__Compiti richiesti__:
(1) Traduci in inglese la frase «Formare i giovani artisti è un lavoro di grande responsabilità.» presa dal testo su arte e politica.
(2) Rendi come CSV a due colonne, «richiesta» e «risposta», soltanto i record compresi tra la riga che contiene "Check 'This event" e la riga che contiene "point(1577,66)", entrambe incluse. Metti una riga per ogni richiesta, con ciascun campo tra virgolette e gli a capo sostituiti da spazi.

__Brano di partenza__:
ARTE Y POLITICA, OTRA VEZ – Dora García (21-04-2014)
Da otto anni insegno in diverse scuole d’arte.
Lo stipendio da professore ti assicura una certa stabilità esistenziale, indubbiamente, ma soprattutto ti libera dal bisogno di frequentare le gallerie d’arte, le fiere e i collezionisti, i critici d’arte… ti libera da quel bisogno di sentirti sempre in competizione, di arrivare primo, di essere sempre in forma, rapido e intelligente. Dall’essere insomma un buon imprenditore di te stesso. Lo stipendio da professore ti assicura una certa libertà rispetto a un lavoro, quello dell’artista inserito nel mercato dell’arte, nel quale credi sempre meno, che ti annoia sempre di più e che inizi a considerare qualcosa di sempre più stupido, un luogo comune, e che tra l’altro ti costringe ad avere rapporti economici a volte anche poco raccomandabili. Ma l’importanza dell’insegnamento risiede altrove. Formare i giovani artisti è un lavoro di grande responsabilità. Ci sono momenti in cui mi sento, un po’ stupidamente lo so, in missione: insegnare agli studenti che la cosa più importante per un artista è il pensiero, sviluppare un senso critico da esercitare sempre e ovunque, non dare niente per scontato, rifiutare i saperi precostituiti, elaborare un proprio punto di vista sulle cose. Pensare, questa è l’attività più pertinente e più caratteristica di un artista. Pensare, aggiungerei, è l’attività più pertinente e più caratteristica di ogni persona. Perché probabilmente l’«artista» è chiunque abbia deciso di dedicare la propria vita soprattutto a pensare.
Recentemente, nella scuola di Ginevra nella quale lavoro, ho seguito una conferenza di Gianni Motti. L’artista è rimasto fedele al suo personaggio, a quello che rappresenta da molti anni: una figura piena di humor, irriverente, uno che per lo più se ne frega, che odia la boria e la pedanteria, uno che porta il suo viso da clown triste e sovversivo in giro per tutti gli angoli dell’attività artistica, politica e sociale. Una specie di Forrest Gump impertinente. Durante il dibattito una giovane con il velo si è alzata in piedi e gli ha domandato: «Signor Motti, se lei è interessato davvero alla questione dei migranti, ai conflitti, alle guerre, agli scandali economici, perché non è mai stato in uno dei posti dove i conflitti accadono realmente, in Iran, Irak, Afghanistan?». Gianni Motti allora ha subito lasciato da parte il suo personaggio e con un tono di voce evidentemente diverso da quello utilizzato durante la conferenza ha risposto: «Se sono un artista, e non un politico, è proprio per non essere obbligato a rispondere a domande come questa. Non mi interessa fare politica attiva, fare politica significa ubbidire a persone che non conosci mai per davvero». Le sue parole mi hanno fatto riflettere, io non sono mai riucita a risolvere l’equazione arte e politica, e forse è una cosa che neanche mi interessa davvero.

__Materiale fornito__:
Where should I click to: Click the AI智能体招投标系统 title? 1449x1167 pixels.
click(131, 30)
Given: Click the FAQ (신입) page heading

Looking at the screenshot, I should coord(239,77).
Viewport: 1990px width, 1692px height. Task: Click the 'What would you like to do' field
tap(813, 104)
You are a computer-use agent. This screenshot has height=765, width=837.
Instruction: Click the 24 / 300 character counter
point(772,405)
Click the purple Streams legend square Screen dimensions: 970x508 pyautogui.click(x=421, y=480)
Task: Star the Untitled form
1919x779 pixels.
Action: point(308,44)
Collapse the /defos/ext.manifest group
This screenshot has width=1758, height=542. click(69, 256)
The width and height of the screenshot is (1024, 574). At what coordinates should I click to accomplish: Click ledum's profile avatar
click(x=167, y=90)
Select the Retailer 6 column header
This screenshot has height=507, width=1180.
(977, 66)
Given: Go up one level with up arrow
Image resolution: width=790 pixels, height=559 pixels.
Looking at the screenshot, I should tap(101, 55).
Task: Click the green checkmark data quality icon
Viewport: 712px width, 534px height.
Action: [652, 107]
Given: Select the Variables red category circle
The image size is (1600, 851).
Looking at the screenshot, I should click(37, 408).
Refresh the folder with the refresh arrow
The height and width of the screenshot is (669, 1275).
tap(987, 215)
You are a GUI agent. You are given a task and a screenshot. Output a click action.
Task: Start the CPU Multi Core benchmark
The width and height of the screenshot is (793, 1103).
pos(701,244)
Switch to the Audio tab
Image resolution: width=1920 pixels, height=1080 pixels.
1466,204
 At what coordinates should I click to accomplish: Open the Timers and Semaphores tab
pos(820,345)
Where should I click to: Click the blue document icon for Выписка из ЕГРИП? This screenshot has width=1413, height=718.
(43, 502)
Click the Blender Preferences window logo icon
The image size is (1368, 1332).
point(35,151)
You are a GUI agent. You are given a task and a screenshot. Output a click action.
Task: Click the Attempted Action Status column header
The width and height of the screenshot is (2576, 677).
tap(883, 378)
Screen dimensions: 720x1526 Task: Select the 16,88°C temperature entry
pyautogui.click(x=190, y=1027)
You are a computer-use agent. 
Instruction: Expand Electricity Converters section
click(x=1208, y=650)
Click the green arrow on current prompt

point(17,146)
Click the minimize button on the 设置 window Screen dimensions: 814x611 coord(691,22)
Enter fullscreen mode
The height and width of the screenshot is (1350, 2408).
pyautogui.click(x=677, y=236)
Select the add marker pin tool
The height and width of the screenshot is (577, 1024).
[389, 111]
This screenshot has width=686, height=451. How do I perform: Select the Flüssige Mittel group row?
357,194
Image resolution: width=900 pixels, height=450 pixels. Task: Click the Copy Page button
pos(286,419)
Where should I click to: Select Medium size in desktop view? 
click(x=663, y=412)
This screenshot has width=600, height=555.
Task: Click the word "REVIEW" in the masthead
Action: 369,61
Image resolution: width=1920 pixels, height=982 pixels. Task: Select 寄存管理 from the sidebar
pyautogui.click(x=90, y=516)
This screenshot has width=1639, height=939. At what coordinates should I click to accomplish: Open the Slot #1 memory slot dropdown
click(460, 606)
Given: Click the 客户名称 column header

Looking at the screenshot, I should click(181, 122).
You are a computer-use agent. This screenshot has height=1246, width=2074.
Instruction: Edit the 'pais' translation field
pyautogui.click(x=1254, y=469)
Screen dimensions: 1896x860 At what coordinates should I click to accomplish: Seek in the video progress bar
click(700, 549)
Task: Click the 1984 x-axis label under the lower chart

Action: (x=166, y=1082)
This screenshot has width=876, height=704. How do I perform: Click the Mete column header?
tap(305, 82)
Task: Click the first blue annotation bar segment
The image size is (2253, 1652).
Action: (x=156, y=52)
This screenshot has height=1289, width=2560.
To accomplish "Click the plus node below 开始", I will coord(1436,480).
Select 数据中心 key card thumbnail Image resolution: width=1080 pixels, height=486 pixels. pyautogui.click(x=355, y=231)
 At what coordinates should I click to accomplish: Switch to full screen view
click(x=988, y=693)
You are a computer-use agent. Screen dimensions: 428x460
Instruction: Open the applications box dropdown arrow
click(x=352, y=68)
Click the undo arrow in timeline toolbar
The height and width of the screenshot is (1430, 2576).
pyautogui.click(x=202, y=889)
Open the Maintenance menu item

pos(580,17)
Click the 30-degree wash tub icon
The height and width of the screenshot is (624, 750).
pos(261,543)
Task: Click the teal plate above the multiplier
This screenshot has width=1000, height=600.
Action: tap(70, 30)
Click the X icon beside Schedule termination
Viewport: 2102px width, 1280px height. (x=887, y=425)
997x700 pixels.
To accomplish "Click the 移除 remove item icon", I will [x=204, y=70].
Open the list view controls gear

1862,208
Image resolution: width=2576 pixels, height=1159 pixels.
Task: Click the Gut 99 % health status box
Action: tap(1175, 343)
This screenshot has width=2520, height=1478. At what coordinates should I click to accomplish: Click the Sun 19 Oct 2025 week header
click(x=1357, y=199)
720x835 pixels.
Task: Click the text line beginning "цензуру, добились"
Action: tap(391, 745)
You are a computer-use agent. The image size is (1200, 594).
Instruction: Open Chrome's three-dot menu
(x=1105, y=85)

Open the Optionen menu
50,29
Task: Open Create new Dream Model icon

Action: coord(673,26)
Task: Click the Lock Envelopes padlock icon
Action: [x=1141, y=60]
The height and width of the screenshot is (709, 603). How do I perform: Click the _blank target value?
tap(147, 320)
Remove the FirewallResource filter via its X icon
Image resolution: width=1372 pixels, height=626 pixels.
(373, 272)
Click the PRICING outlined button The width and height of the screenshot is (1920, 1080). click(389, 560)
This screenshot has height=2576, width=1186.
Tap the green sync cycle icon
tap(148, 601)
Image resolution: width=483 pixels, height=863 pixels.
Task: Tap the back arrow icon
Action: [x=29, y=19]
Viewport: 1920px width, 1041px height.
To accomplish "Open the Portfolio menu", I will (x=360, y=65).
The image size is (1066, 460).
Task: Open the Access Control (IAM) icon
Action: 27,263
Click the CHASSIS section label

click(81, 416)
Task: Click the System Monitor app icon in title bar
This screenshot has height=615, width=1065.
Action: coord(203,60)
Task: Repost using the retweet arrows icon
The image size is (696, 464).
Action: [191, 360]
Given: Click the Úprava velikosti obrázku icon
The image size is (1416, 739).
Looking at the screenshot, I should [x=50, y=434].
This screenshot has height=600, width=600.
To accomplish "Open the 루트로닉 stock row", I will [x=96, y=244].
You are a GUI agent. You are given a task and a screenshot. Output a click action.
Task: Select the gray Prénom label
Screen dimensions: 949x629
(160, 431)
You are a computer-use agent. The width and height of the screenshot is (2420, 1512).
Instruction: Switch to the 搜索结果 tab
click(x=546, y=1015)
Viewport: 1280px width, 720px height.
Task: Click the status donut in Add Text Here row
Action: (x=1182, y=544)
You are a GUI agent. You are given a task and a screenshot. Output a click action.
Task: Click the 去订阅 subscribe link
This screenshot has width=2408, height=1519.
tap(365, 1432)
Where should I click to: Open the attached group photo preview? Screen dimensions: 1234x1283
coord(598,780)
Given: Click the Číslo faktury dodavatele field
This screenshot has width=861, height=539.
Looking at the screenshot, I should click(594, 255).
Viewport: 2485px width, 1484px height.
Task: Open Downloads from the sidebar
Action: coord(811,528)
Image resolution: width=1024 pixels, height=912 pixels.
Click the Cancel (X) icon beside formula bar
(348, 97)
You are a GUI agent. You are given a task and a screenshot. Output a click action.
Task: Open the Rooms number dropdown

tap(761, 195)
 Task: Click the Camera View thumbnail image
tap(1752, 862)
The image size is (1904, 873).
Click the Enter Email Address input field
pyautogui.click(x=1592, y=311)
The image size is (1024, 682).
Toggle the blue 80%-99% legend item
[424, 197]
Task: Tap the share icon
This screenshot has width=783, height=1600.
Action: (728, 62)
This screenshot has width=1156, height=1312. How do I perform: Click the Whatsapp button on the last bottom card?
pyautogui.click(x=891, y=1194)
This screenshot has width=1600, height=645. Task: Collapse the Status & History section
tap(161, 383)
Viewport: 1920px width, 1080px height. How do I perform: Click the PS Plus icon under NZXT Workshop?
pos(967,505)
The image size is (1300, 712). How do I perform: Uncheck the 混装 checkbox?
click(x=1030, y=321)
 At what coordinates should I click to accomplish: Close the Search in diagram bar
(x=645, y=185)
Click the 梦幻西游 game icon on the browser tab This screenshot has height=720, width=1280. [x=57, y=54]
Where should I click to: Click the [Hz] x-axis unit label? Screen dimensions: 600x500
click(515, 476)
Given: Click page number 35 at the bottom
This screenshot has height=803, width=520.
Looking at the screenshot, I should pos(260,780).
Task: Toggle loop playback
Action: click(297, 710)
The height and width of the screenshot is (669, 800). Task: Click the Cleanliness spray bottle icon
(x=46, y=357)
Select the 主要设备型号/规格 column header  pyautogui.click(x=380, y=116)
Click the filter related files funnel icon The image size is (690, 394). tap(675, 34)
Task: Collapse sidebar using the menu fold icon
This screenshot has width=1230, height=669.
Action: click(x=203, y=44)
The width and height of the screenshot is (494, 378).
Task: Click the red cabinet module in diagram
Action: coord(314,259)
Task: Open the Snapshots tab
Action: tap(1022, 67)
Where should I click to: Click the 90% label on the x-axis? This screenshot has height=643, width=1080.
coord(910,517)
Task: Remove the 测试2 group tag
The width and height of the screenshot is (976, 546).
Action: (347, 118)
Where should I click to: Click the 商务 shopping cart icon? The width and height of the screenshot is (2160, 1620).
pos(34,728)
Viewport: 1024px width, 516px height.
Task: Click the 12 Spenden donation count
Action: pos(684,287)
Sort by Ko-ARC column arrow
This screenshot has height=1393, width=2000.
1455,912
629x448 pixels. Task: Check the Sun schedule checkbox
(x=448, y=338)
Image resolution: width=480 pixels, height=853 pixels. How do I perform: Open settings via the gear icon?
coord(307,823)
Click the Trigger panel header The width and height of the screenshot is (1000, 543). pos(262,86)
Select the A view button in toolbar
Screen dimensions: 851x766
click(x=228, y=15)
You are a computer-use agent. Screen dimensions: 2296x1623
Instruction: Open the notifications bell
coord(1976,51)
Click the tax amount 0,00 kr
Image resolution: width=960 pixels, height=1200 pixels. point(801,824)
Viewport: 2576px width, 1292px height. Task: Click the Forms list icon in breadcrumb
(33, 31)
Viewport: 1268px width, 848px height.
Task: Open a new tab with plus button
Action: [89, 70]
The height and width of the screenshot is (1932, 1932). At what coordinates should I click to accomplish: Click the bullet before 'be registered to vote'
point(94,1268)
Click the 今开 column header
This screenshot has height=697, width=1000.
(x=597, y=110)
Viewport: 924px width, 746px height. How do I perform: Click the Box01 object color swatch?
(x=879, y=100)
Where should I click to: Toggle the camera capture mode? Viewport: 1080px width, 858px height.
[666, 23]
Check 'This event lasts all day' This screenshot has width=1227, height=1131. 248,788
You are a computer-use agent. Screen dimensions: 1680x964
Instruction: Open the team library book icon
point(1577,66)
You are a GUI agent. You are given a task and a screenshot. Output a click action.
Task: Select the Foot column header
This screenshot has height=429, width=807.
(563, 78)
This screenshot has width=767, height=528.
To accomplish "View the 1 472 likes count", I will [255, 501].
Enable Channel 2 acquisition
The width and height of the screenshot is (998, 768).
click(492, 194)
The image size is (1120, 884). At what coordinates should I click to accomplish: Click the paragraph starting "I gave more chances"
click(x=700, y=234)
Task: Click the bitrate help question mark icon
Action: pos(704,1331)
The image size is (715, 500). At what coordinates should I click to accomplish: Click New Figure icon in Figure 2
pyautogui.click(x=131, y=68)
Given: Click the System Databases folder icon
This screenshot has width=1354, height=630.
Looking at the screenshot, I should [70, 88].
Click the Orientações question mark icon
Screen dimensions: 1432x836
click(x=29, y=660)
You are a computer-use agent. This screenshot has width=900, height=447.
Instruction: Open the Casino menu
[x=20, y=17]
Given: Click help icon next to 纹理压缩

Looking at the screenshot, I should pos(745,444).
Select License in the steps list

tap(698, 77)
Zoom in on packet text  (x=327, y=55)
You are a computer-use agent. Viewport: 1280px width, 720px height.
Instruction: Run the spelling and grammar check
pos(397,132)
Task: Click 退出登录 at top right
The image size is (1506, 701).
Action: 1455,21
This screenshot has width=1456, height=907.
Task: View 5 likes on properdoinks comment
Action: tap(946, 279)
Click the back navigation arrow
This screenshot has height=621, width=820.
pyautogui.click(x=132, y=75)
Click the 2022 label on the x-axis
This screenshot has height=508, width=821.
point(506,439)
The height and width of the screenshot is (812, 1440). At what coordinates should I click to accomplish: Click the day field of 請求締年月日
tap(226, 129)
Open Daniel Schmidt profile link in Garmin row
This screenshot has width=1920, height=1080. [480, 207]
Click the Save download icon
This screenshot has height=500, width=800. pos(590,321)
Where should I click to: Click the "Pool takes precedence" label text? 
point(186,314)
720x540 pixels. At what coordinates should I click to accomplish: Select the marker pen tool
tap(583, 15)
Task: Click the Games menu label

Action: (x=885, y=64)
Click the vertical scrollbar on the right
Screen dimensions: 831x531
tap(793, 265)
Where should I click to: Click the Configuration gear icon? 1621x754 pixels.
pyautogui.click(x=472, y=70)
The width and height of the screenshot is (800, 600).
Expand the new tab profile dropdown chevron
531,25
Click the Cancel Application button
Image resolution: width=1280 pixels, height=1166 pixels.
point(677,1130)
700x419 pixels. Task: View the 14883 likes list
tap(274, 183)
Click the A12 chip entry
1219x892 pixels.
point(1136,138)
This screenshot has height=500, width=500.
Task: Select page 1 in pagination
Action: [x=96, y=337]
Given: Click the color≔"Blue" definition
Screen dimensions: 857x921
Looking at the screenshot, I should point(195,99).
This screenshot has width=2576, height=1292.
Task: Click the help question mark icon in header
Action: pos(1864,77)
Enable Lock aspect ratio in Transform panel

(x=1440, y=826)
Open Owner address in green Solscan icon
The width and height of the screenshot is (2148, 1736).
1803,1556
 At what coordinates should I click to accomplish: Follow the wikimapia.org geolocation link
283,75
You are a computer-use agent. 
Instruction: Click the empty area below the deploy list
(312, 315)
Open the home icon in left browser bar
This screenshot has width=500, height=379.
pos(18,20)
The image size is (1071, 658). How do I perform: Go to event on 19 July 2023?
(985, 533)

__Risultati per compito__:
(1) Training young artists is a job of great responsibility.

(2)
richiesta,risposta
"Check 'This event lasts all day' This screenshot has width=1227, height=1131.","248,788"
"You are a computer-use agent. Screen dimensions: 1680x964 Instruction: Open the team library book icon","point(1577,66)"